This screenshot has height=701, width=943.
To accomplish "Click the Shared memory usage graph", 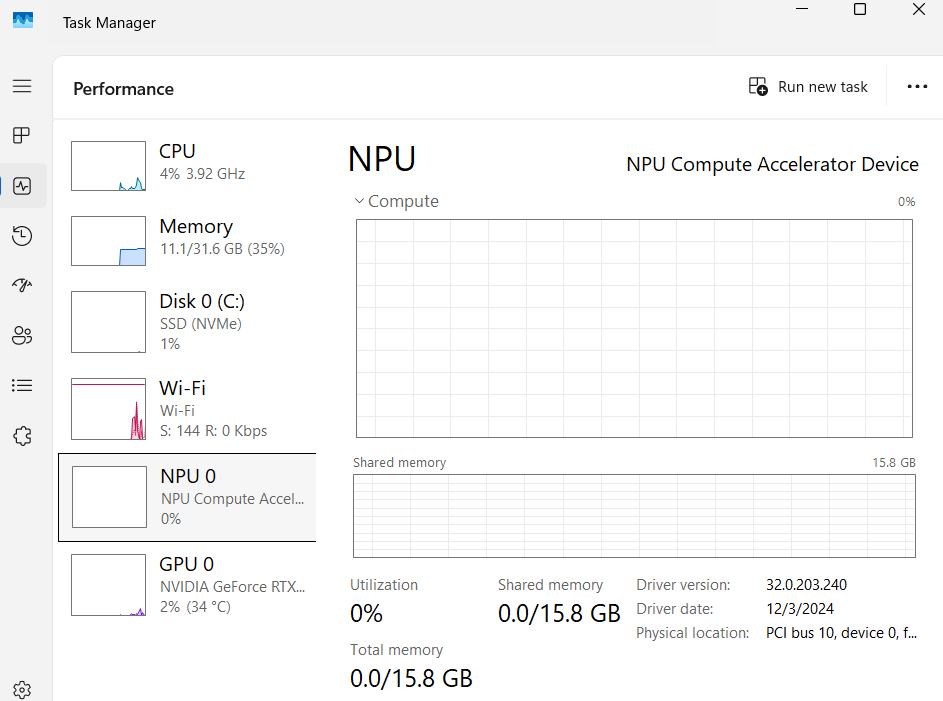I will coord(634,516).
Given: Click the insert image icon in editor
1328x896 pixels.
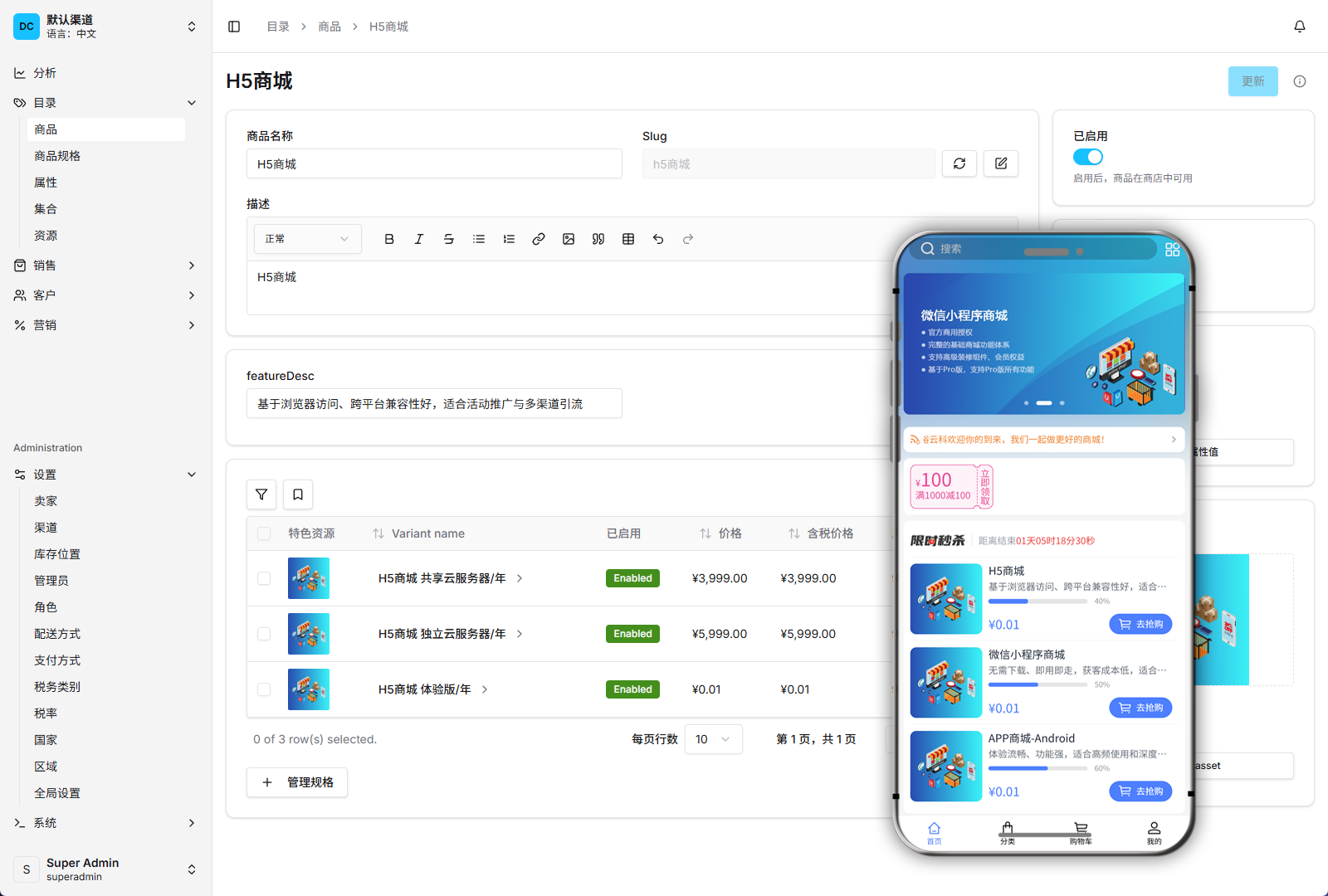Looking at the screenshot, I should click(569, 239).
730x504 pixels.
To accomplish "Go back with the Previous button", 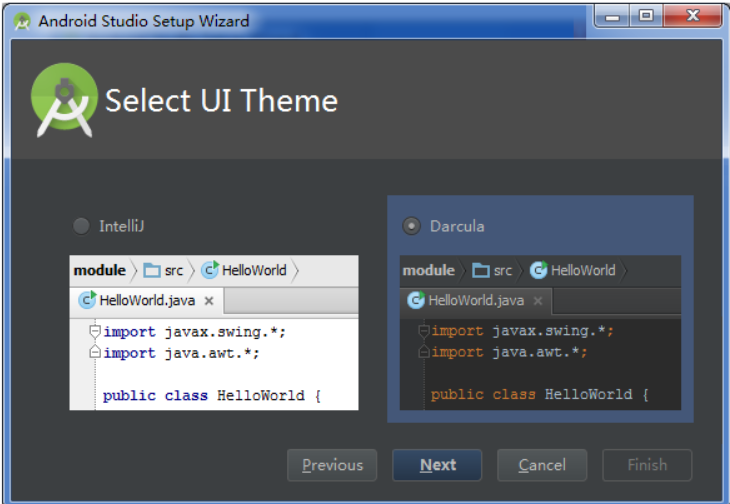I will (x=332, y=465).
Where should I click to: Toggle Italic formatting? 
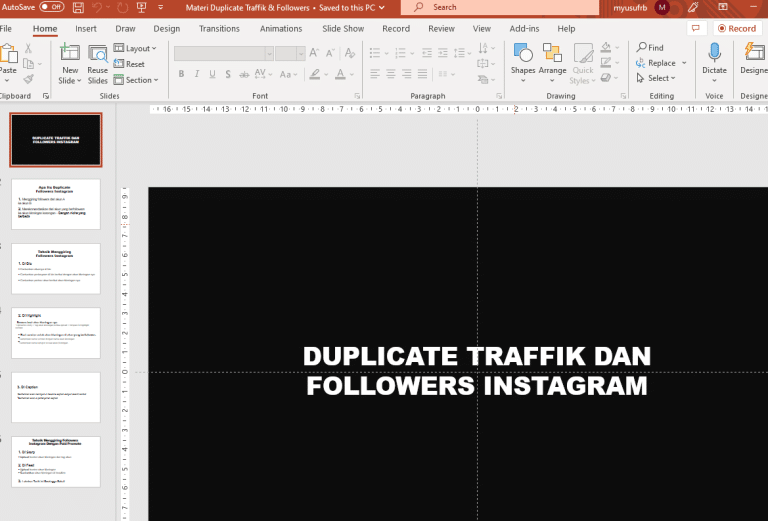[197, 74]
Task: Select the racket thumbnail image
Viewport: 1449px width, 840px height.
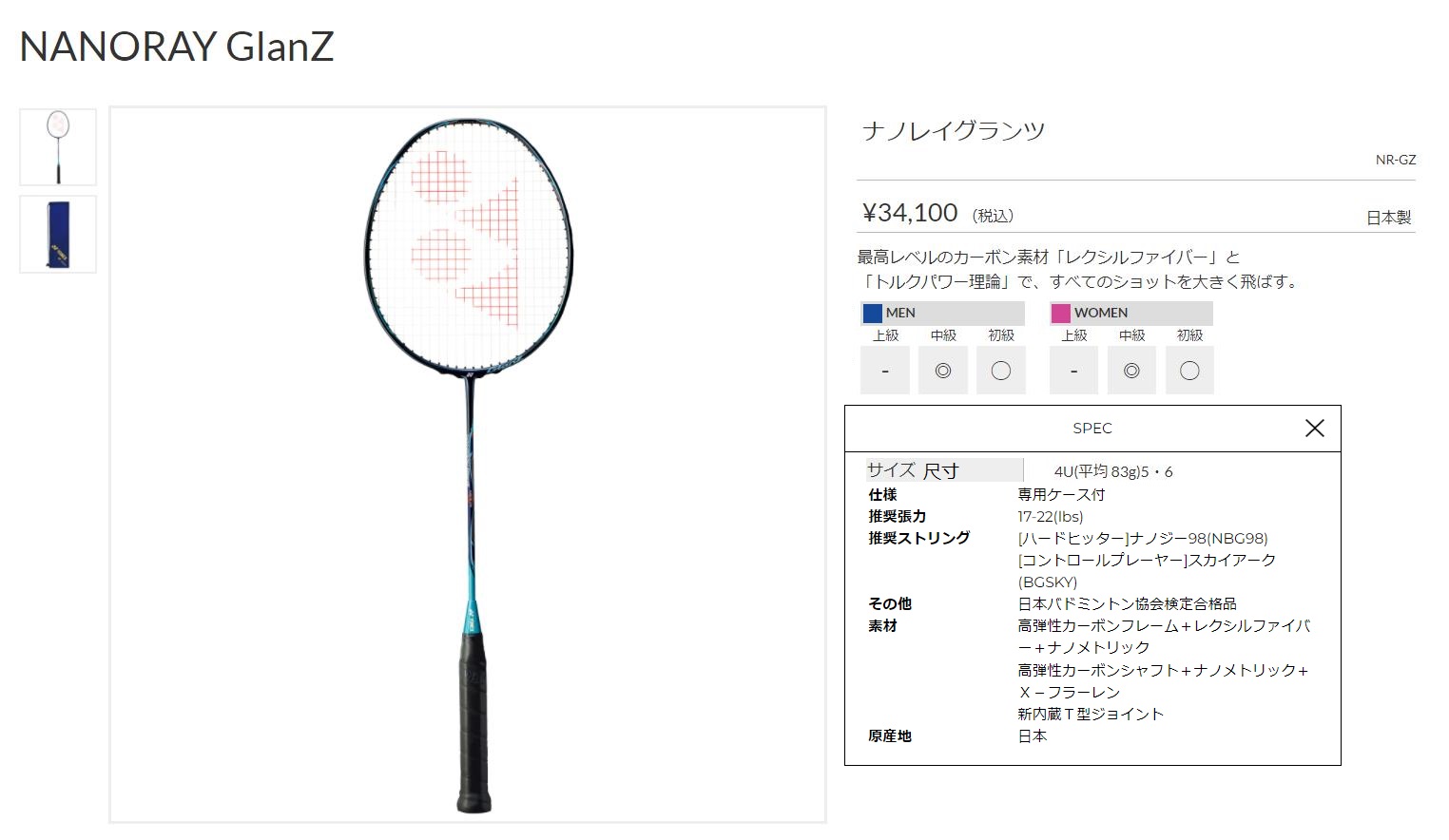Action: (58, 147)
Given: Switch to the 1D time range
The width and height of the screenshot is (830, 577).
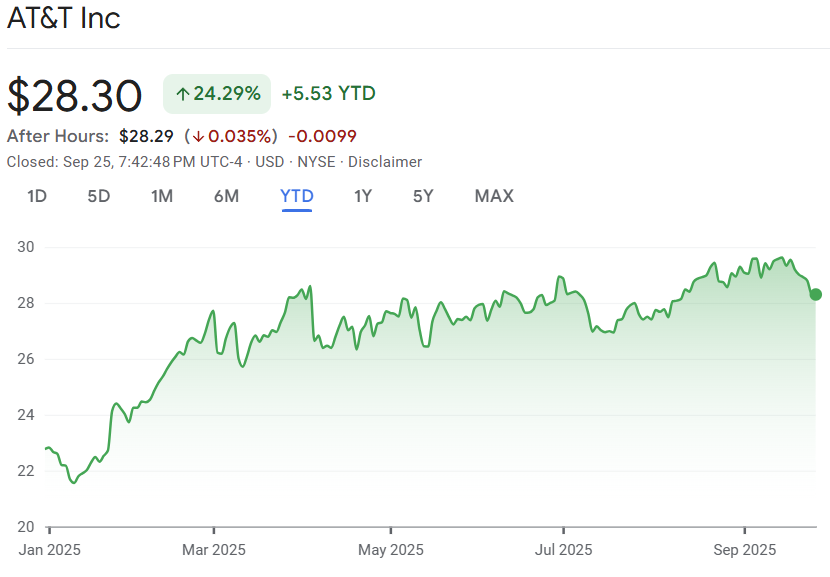Looking at the screenshot, I should click(x=37, y=196).
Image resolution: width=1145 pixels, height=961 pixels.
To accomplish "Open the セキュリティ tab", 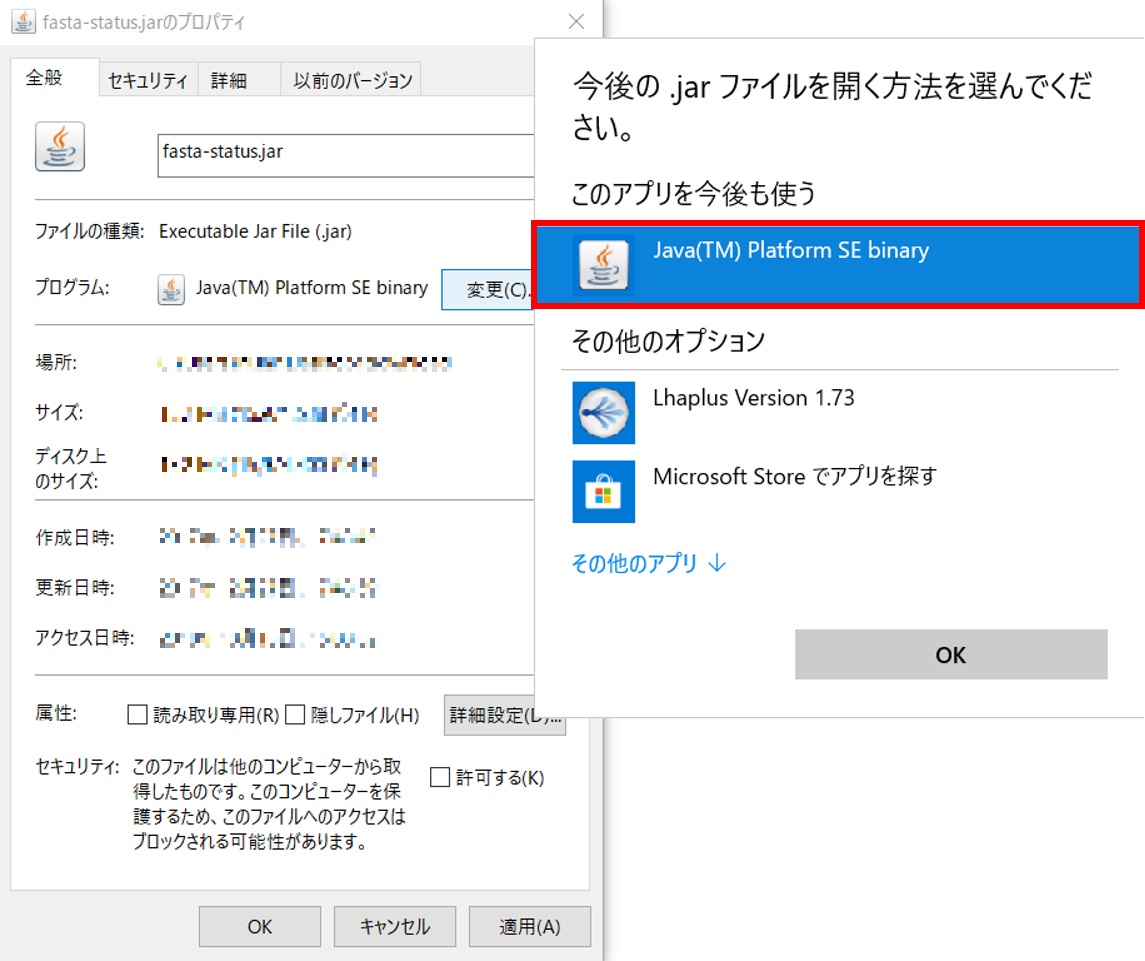I will pyautogui.click(x=148, y=81).
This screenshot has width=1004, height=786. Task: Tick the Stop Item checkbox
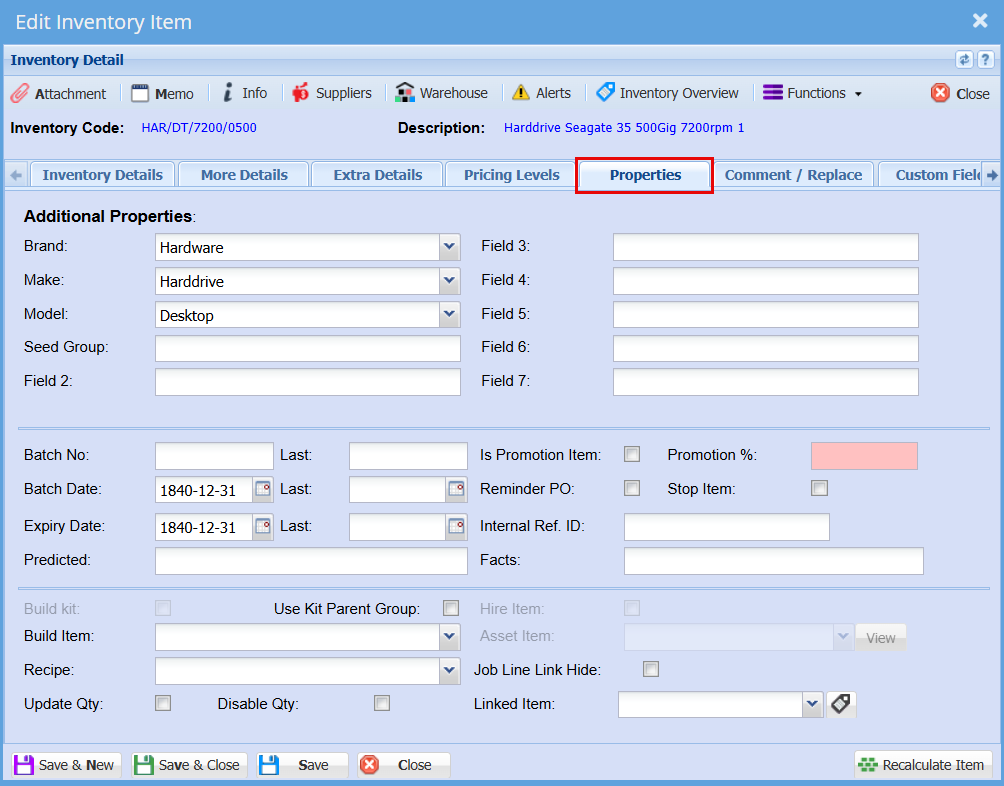pyautogui.click(x=820, y=489)
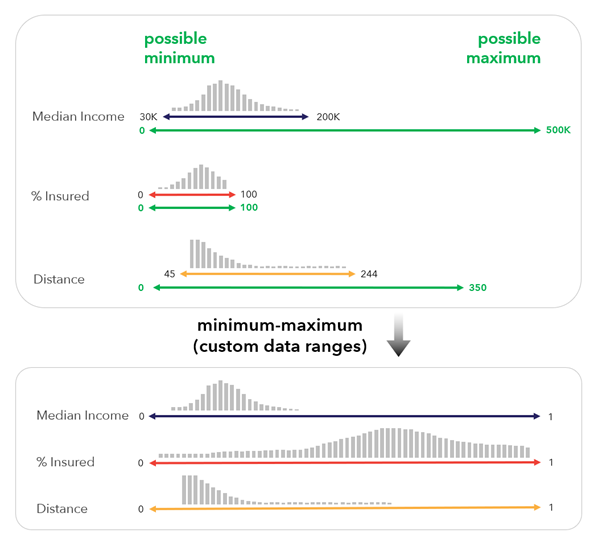Click the bottom dark blue Median Income arrow

click(x=344, y=416)
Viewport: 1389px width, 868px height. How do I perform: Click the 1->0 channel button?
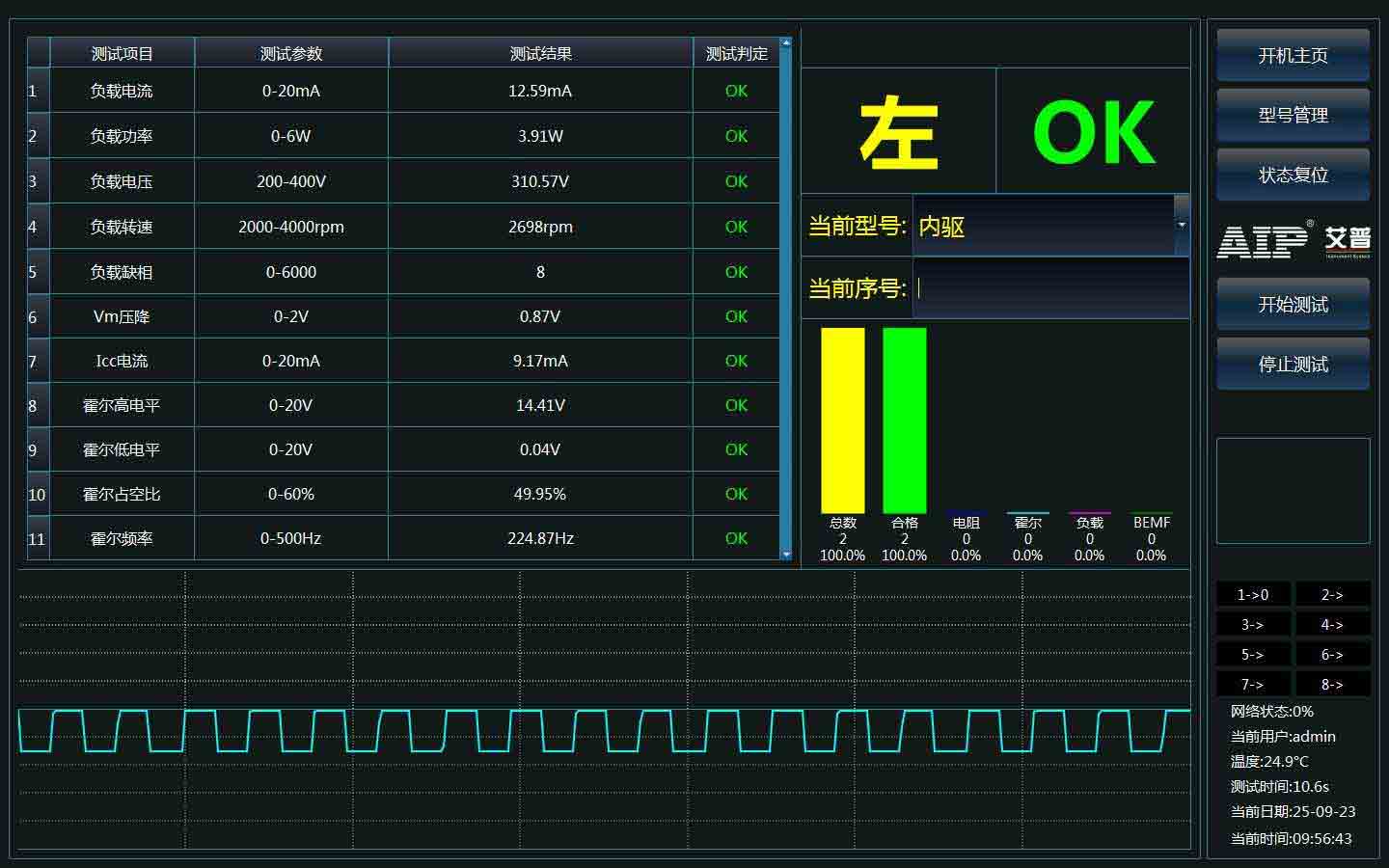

______________________________

In the listing above, find every line with the word "Given" and copy it out.

### FINISHED EXERCISE
Given: Click the insert image icon in editor
Given: Switch to the 1D time range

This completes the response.